Metropolitan News-Enterprise

 

Friday, August 5. 2005

 

Page 1

 

Funeral Services Set Next Week for U.S. District Judge William J. Rea

 

By a MetNews Staff Writer

 

Services will be held next Wednesday and Thursday for Senior U.S. District Judge William J. Rea, who died Wednesday in Santa Monica.

Rea, who was 85, died while recuperating from surgery. “He will be greatly missed by his colleagues and many friends among the court family,” Chief Judge Consuelo Marshall said in a statement.
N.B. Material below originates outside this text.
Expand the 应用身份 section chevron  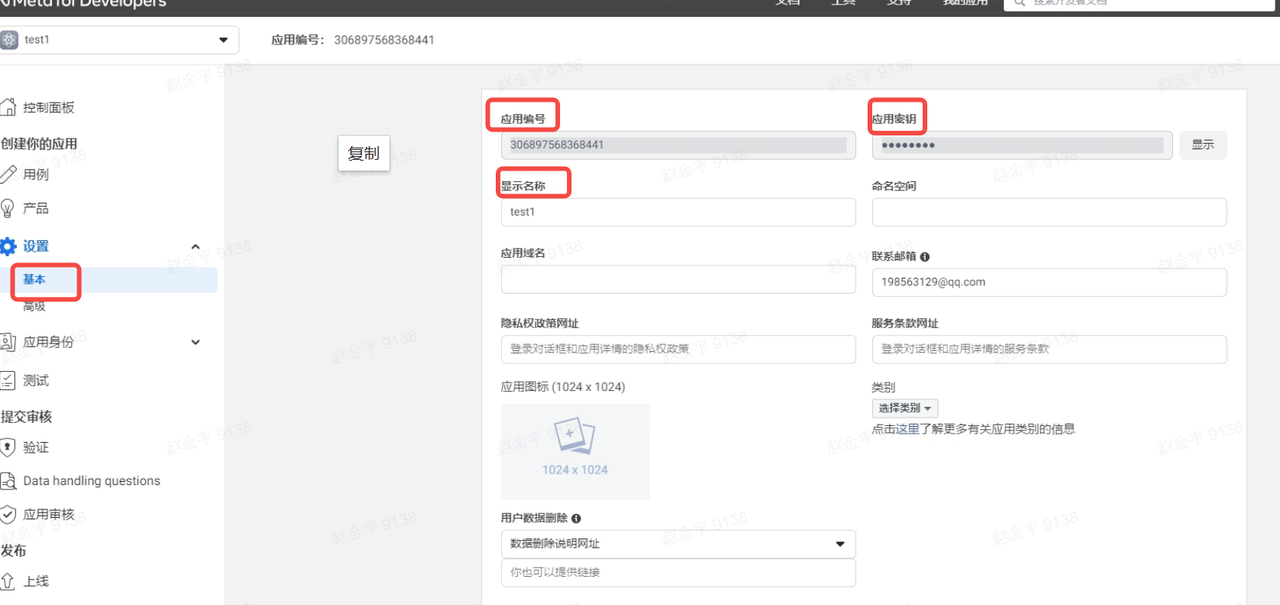195,342
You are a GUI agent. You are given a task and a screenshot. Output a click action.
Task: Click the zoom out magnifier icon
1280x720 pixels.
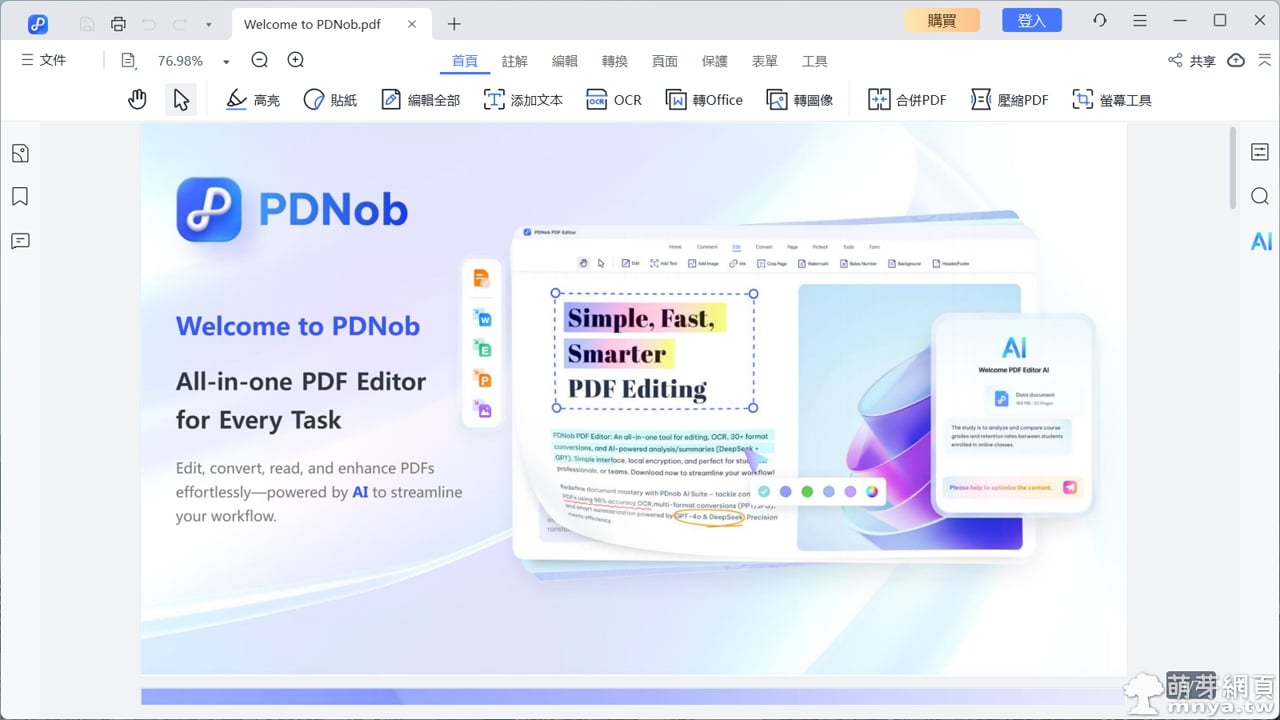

Rea maintained an active caseload on senior status, hearing cases as recently as last week. Last Wednesday, he sentenced former Azusa Mayor Sephen J. Alexander to six months in jail for lying on a tax return.

Rea, who sat occasionally on the Ninth U.S. Circuit Court of Appeals by designation, was appointed to the federal bench by then-President Reagan in 1984. It was also Reagan who, as governor, appointed Rea to the Los Angeles Superior Court in 1968.

Rea practiced civil law, mostly in the fields of medical malpractice and other tort defense, in Los Angeles and Orange counties from 1952 until his appointment to the bench. He also served as national president of the American Board of Trial Advocates.

A graduate of Mount Carmel High School in Los Angeles, He attended UCLA and Loyola University, where he played baseball on scholarship.

He attracted the interest of scouts for the Chicago Cubs, but World War II intervened and he joined the Navy, serving as a gunnery officer in the Pacific before being promoted to captain and placed in charge of a destroyer at Guantanamo Bay, Cuba.

As a jurist, he won a number of awards, including the Outstanding Trial Jurist honor given by the County Bar in 1985. He also received honors from both plaintiff and defense attorney groups.

Survivors include his wife, Catherine Rea, and son, attorney William J. Rea Jr.

Rosary will be said next Wednesday at the Gates, Kingsley & Gates Funeral Home, 1925 Arizona Ave. in Santa Monica. Thursday’s funeral mass will take place at 11 a.m. at Corpus Christi Church, 880 Toyopa Drive (corner of Sunset and Carey) in Pacific Palisades and will be followed by a procession to Holy Cross Catholic Cemetery 5835 West Slauson Ave. in Culver City.

The judge’s family requested that any memorial donations be made to the Braille Institute, 741 N. Vermont Ave, Los Angeles 90029, or to HOPE, 21231 Hawthorne Blvd, Torrance 90502.